In response to this post, Russ Cofano (of Rain City Guide fame) wrote:
“For a division of the United States government to allege some sort of Realtor price fixing in an industry that is so overloaded (sic) with competition that it almost defies belief IS breading hate and contempt.”
In the present suit against NAR, the DOJ is not alleging price fixing. They are alleging a violation of federal anti-trust laws because of anti-competitive policies that allegedly make it more difficult for non-traditional brokers to “play”, harm consumer choice and stifle innovation. Russ
Thank you for the correction, Russ. There may also be other false impressions for me on this issue. I would be very interested in having someone who is extremely articulate and well informed (like you, for example!) explain why the DOJ may be right to go after the NAR on this point. I’m all for a level playing field for anyone who wants to play. But aren’t the “anti-competitive policies” basically who has the right to decide how and where listings will be displayed?

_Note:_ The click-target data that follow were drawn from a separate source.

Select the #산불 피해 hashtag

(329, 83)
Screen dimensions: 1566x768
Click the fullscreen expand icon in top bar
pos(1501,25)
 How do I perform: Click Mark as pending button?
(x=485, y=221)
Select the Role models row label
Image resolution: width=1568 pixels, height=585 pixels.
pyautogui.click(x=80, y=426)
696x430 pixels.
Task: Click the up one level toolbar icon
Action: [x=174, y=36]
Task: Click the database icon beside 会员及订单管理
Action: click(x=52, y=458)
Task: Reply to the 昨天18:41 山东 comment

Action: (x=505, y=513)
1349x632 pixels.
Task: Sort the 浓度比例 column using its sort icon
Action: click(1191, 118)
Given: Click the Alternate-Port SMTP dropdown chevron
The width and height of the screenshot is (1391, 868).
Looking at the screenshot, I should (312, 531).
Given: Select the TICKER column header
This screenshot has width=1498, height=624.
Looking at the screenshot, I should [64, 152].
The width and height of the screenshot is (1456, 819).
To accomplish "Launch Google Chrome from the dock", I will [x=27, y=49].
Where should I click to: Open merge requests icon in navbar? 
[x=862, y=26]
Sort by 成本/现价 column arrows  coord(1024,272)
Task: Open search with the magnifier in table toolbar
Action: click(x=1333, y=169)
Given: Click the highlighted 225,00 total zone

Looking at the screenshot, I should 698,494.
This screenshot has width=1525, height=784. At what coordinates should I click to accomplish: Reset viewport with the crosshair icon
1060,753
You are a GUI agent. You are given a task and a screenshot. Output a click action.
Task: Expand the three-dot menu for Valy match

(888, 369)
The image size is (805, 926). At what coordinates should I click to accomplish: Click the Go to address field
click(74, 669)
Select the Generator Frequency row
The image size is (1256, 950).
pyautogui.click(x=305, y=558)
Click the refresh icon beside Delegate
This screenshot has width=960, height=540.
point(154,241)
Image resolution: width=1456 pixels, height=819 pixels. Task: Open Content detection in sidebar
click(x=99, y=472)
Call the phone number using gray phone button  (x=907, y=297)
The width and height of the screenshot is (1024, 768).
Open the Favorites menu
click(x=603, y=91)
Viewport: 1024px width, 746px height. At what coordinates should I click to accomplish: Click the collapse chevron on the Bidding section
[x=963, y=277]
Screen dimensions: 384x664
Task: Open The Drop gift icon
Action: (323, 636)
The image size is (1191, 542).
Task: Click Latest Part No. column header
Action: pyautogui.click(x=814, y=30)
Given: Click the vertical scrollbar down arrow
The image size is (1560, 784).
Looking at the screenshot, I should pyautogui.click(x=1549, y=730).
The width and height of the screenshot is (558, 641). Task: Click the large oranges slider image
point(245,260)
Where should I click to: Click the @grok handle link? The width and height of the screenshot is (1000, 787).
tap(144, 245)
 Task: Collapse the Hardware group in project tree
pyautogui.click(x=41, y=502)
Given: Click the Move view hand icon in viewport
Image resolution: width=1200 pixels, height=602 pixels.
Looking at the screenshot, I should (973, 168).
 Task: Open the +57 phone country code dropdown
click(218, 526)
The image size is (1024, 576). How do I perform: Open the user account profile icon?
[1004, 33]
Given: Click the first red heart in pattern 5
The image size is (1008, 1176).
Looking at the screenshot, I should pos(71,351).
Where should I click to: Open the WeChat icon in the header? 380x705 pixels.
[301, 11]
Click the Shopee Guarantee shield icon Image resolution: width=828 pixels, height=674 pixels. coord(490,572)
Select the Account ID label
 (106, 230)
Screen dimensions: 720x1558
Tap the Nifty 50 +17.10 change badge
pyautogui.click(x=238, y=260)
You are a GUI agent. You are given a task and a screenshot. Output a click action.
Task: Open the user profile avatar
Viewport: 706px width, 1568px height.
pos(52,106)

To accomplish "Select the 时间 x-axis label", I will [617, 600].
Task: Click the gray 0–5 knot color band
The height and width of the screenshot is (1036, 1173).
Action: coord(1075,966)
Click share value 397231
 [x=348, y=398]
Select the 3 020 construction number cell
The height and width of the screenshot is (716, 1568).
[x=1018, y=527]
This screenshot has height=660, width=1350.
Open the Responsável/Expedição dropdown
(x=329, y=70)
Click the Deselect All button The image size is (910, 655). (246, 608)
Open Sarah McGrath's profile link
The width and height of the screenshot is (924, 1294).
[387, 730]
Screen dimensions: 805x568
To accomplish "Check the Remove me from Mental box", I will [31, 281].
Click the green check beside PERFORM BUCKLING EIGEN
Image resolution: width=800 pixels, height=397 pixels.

If you’re game – either send anything you want to post to me or just put it in the comments section and I’ll get an email notice from BloodhoundBlog. It would be a LOT more fun than the agency smackdown.
I would rather have a mind opened by wonder than one closed by belief.
– Gerry Spence
Russ Cofano says:
Hi Russell,
Happy to add some background here. You ask, “But aren’t the “anti-competitive policies” basically who has the right to decide how and where listings will be displayed?”
Kinda.
The initial DOJ complaint against NAR revolved around NAR’s initial Virtual Office Website (VOW) policy that allowed brokers to selectively “opt-out” by not allowing certain brokers to display their listings online. This would have allowed a “traditional” broker the right to effectively hand pick the firms that they don’t want to compete with online by eliminating any chance for them to have inventory to show to prospective buyers. From the DOJ’s perspective, the problem was that the under these same MLS rules, that same broker could not prohibit a particular “bricks and mortar” company from showing listings to a buyer who walked in off the street. The distinction being online vs. offline.
NAR then amended the VOW rule and replaced it with the new Internet Listing Display (ILD) policy which changed the selective “opt-out” to a blanket “opt-out”. In other words, the broker could not selectively pick which brokers could display their listings online. Either everyone or nobody. Since the ILD policy applies across the board, NAR felt that it eliminated the anti-competitive concerns of the initial VOW policy.
At or about the same time, NAR changed its definition of “MLS Participant”. The new rule defines an MLS Participant as a broker who makes offers of compensation to and accepts such offers from other brokers. Prior to the change, an MLS Participant had only to be capable of making and accepting offers of compensation.
This last issue is, I believe, the REAL issue in this case. NAR wants to define who can have access to and display listing information online as brokers who are actively working with buyers and sellers and sharing commissions via the MLS. DOJ believes this is too restrictive and that any licensed broker should be able to have such access. DOJ believes that such restrictions will stifle innovative brokers from assisting consumers in non-traditional ways.
Let’s face it. Most MLSs are powerful entities when it comes to aggregation of listing data. In anti-trust lingo, MLSs have “market power”. A broker’s ability to play is absolutely hinged on their ability to access the MLS. Without it, they are dead in the water. It is always humorous to hear people say things like “if you don’t like the rules, just go start your own MLS.” Problem is, they can’t. So, the more that NAR chooses to tighten the grip on MLS data by defining rules of who can “participate”, the greater the anti-trust scrutiny.
You asked whether the DOJ was “right” to go after NAR on this issue. Well, my friend, that depends on which side of the tracks you sit. Was it “right” for the DOJ to go after Microsoft for using its market power to tie IE with its monopoly on the desktop. If you are MS, clearly no. Ask the Firefox guys (and people who use their browser) and you will hear a different answer.
I tend to be one that values innovation. I think it makes our world a better place.
Take Zillow for instance. Many brokers have no love lost for Zillow. However, in the Northwest, the MLS changed its rules about use of off market data to allow brokers to provide their own version of “valuation” in order to compete with Zillow. Now, assume a world without Zillow. Would the MLS and the brokers have spent the money to provide this service to consumers. Based on past history, probably not.
I think the real question is “why not”?